● **Collected data**

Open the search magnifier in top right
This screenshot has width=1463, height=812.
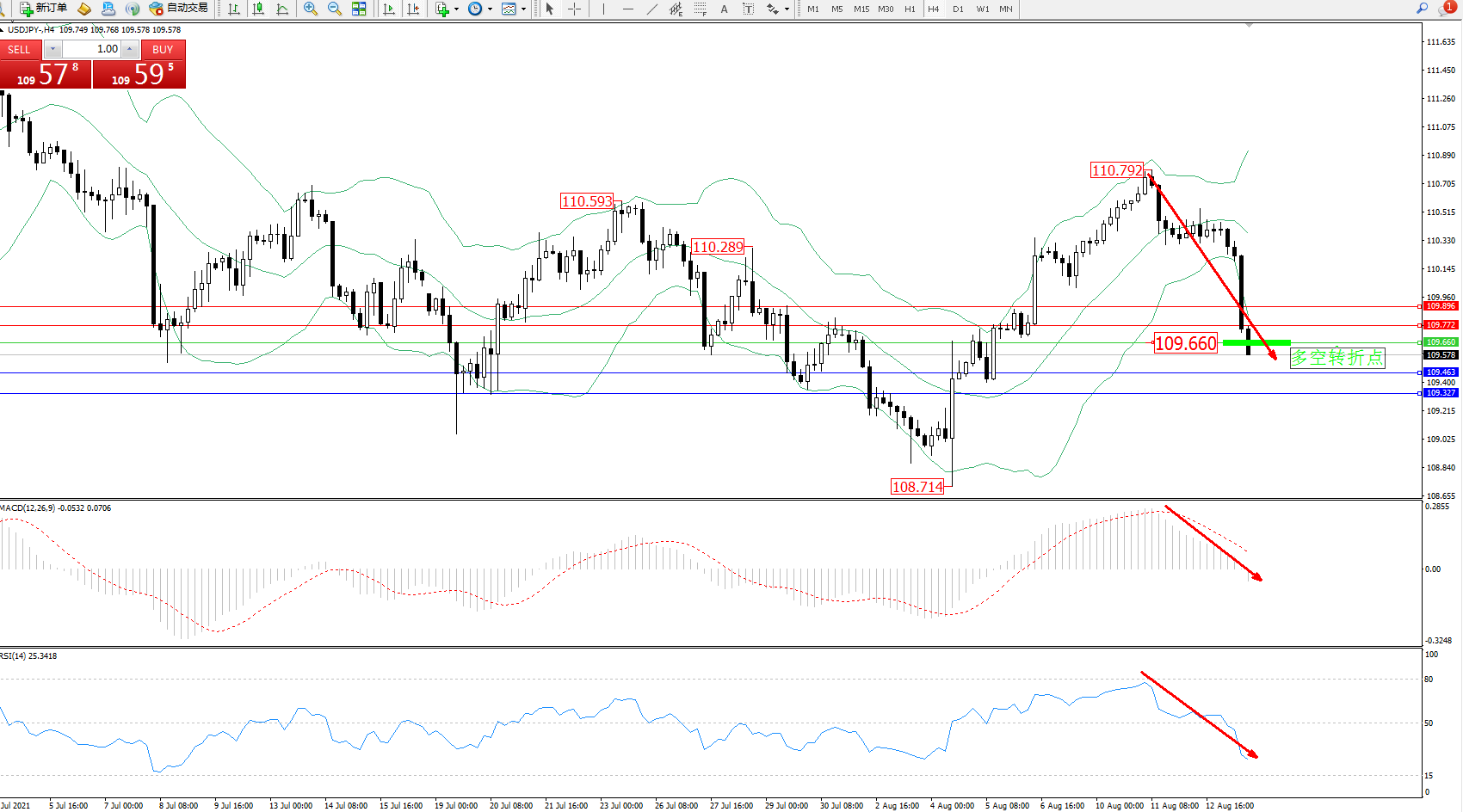(x=1423, y=9)
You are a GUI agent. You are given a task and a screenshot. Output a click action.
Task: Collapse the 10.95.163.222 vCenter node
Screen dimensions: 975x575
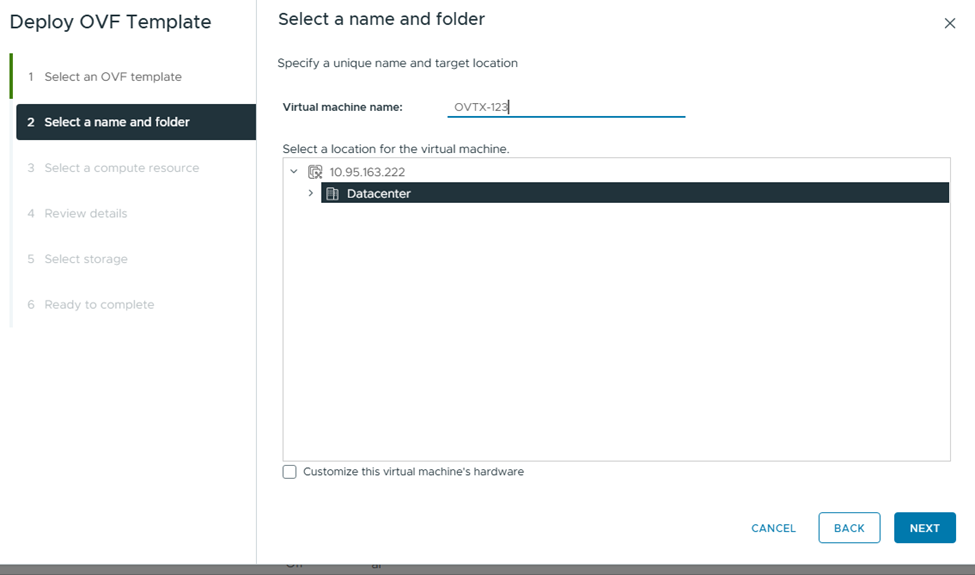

● **TASK INSTRUCTIONS**
Pictures are not part of the copy. Output only the lines from the one with "You are a GUI" through the final line of the records, exactly as given.

● **ANSWER**
You are a GUI agent. You are given a task and a screenshot. Output a click action.
Task: Collapse the 10.95.163.222 vCenter node
Screen dimensions: 975x575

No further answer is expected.